What the exercise asks:
Pull each line holding "agent" out of the entries below.

Records supplied:
+---+

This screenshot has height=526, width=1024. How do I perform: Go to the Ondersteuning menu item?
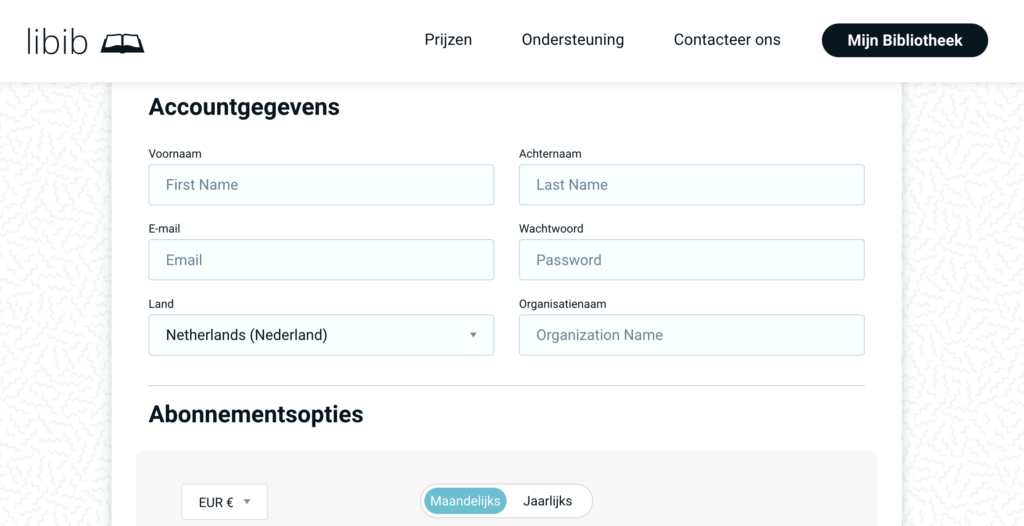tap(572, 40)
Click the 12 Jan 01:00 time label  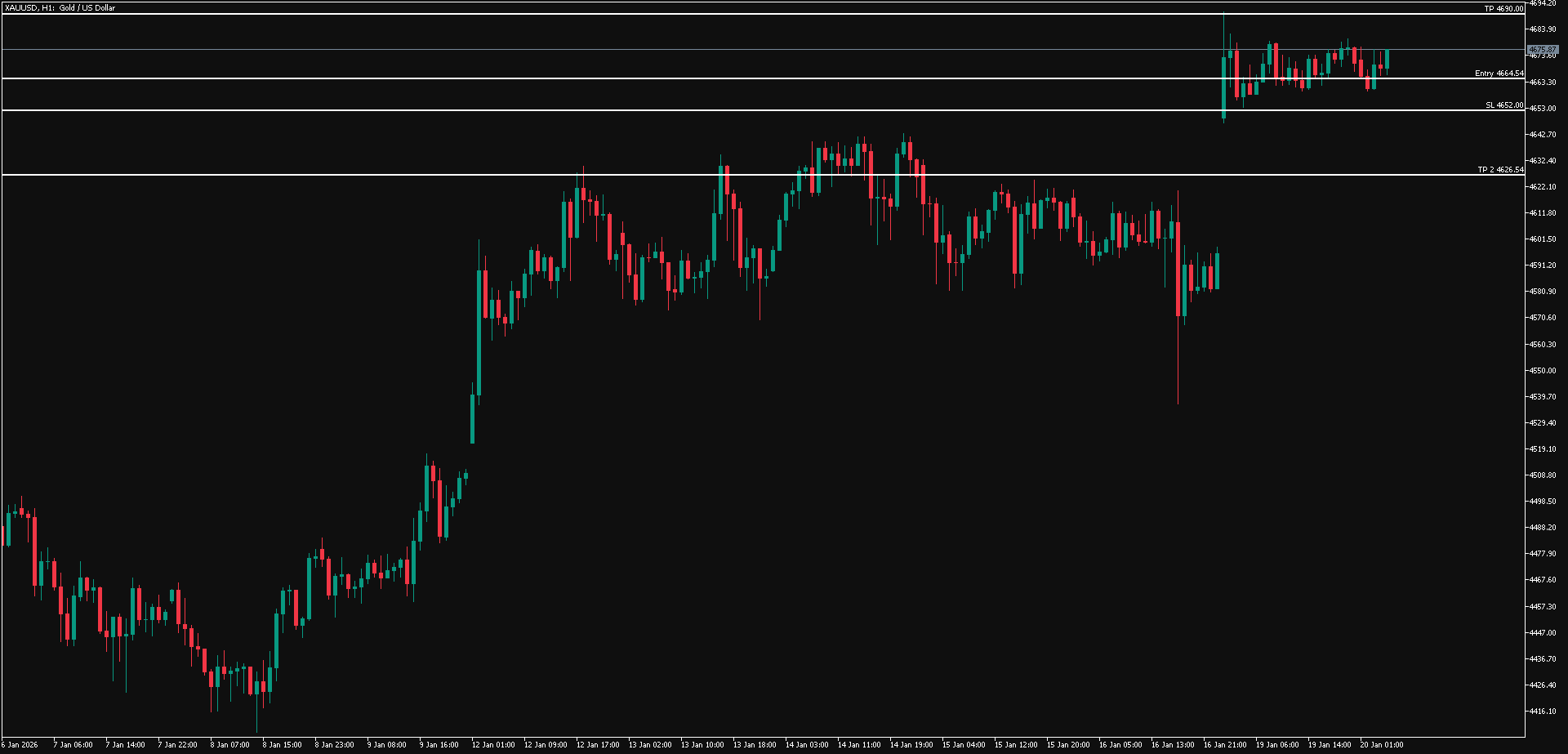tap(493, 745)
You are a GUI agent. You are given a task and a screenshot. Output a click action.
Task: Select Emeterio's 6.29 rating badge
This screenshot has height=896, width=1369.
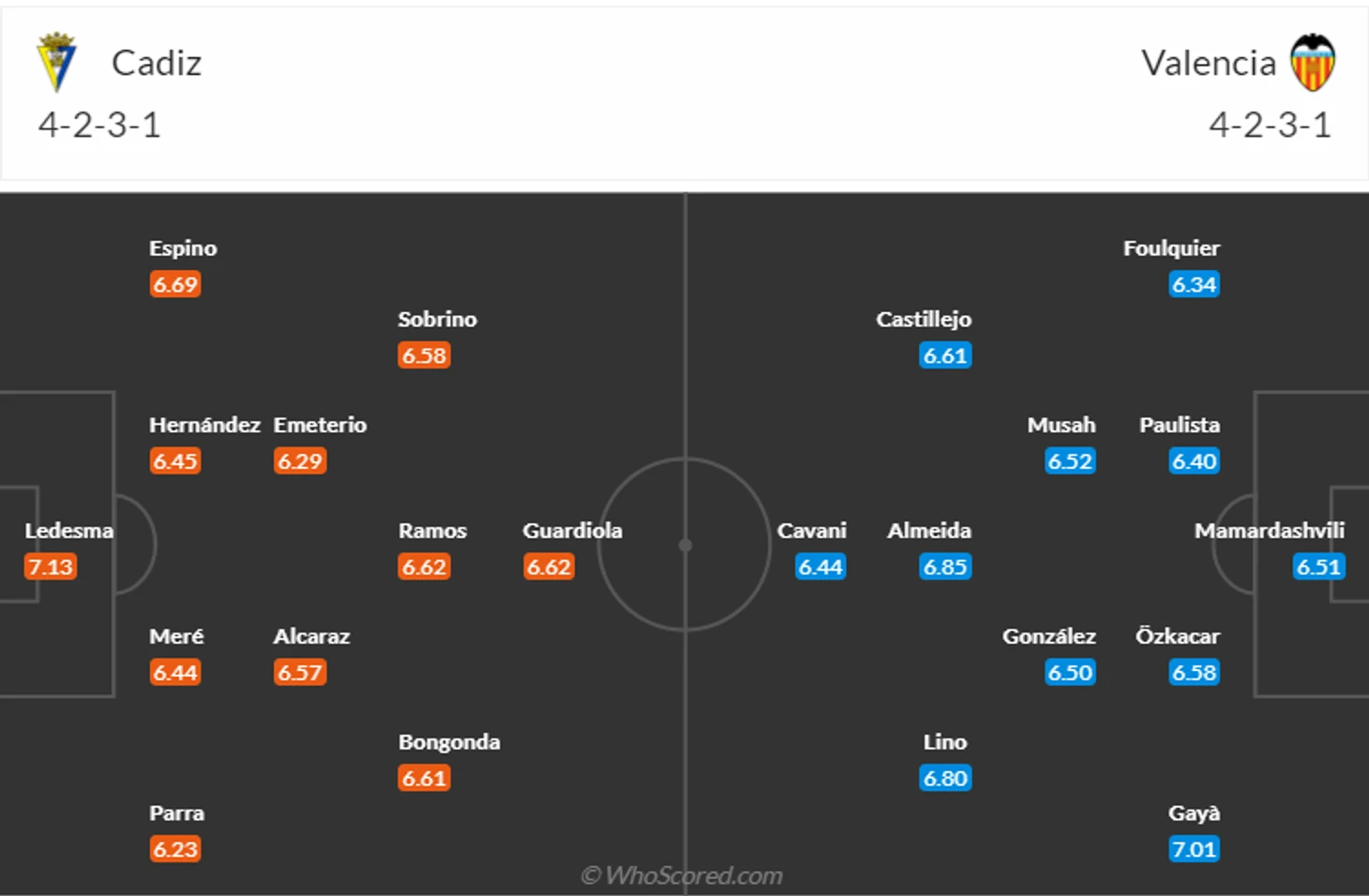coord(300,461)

+---+

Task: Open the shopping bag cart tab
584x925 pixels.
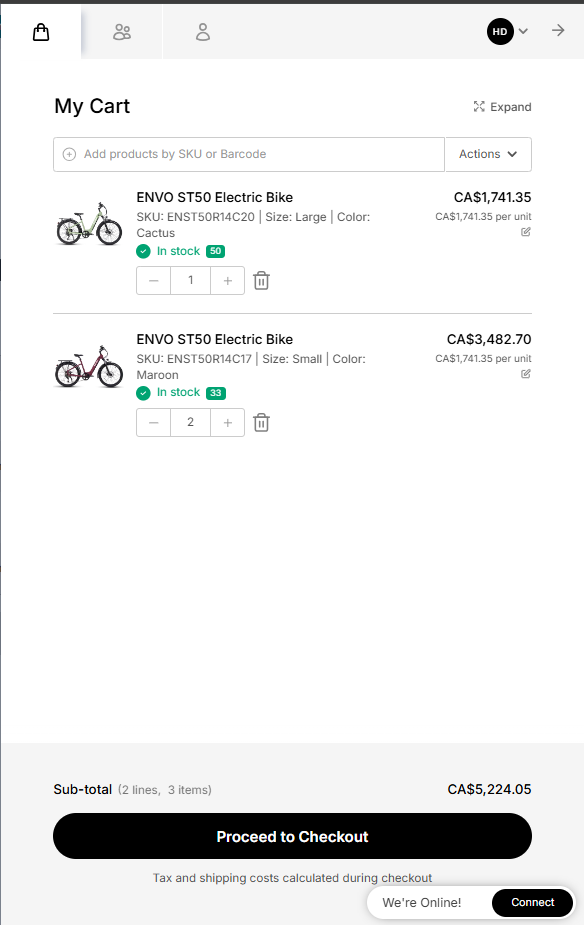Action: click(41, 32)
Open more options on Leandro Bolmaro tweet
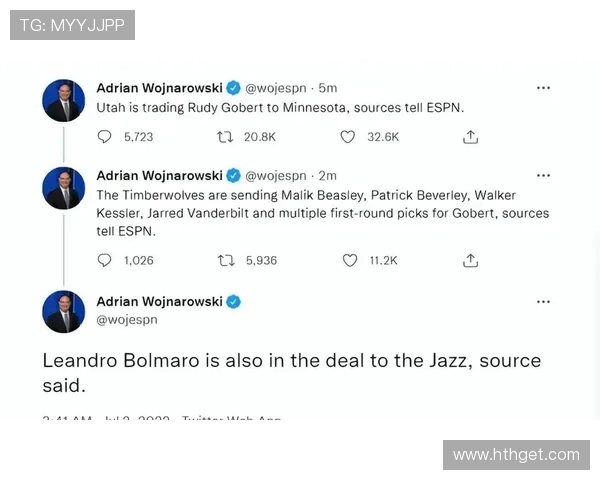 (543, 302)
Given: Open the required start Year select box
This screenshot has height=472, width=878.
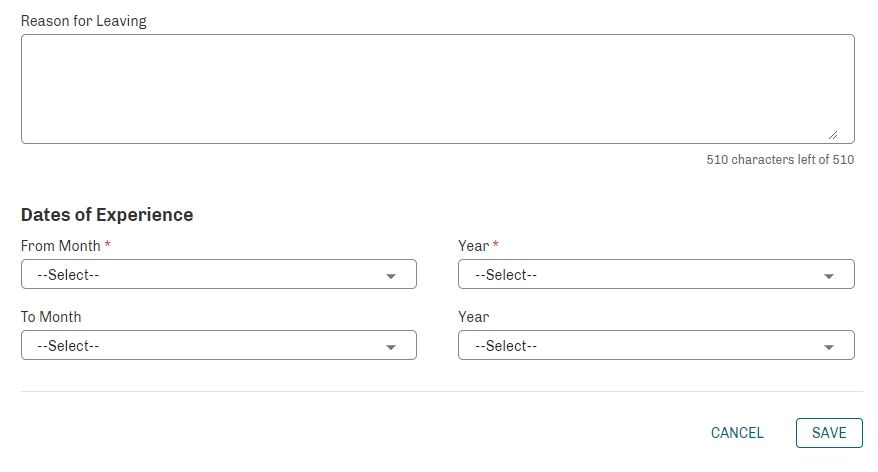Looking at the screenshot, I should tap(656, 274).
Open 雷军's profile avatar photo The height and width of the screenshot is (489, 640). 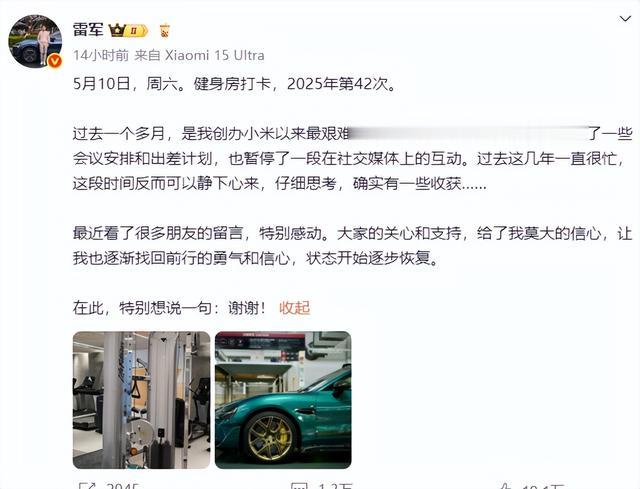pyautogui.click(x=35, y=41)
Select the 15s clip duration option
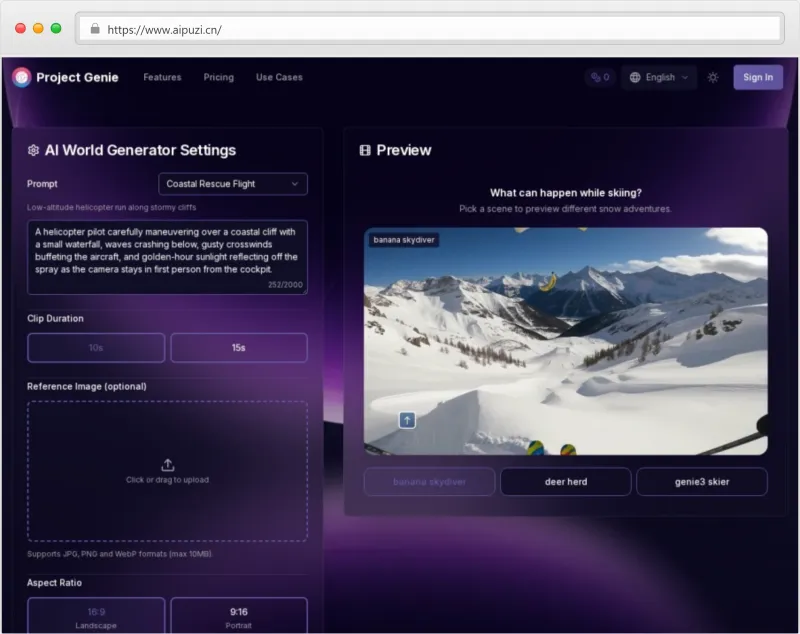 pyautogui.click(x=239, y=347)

+---+

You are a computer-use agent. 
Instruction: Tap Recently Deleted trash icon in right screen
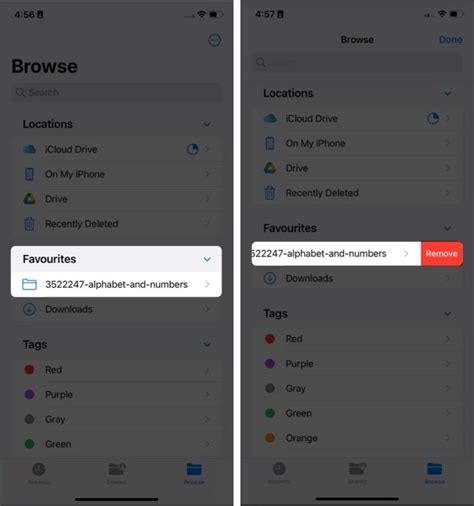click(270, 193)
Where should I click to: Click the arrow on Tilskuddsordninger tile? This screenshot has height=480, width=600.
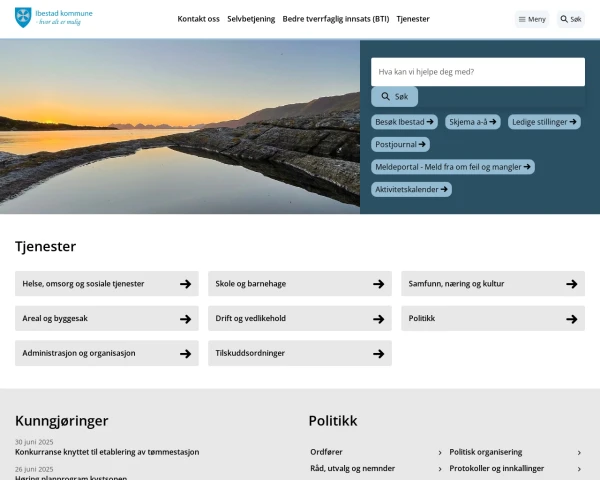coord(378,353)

+---+

Exercise result:
You are a GUI agent. You are given a task and a screenshot. Output a click action.
You are a computer-use agent. 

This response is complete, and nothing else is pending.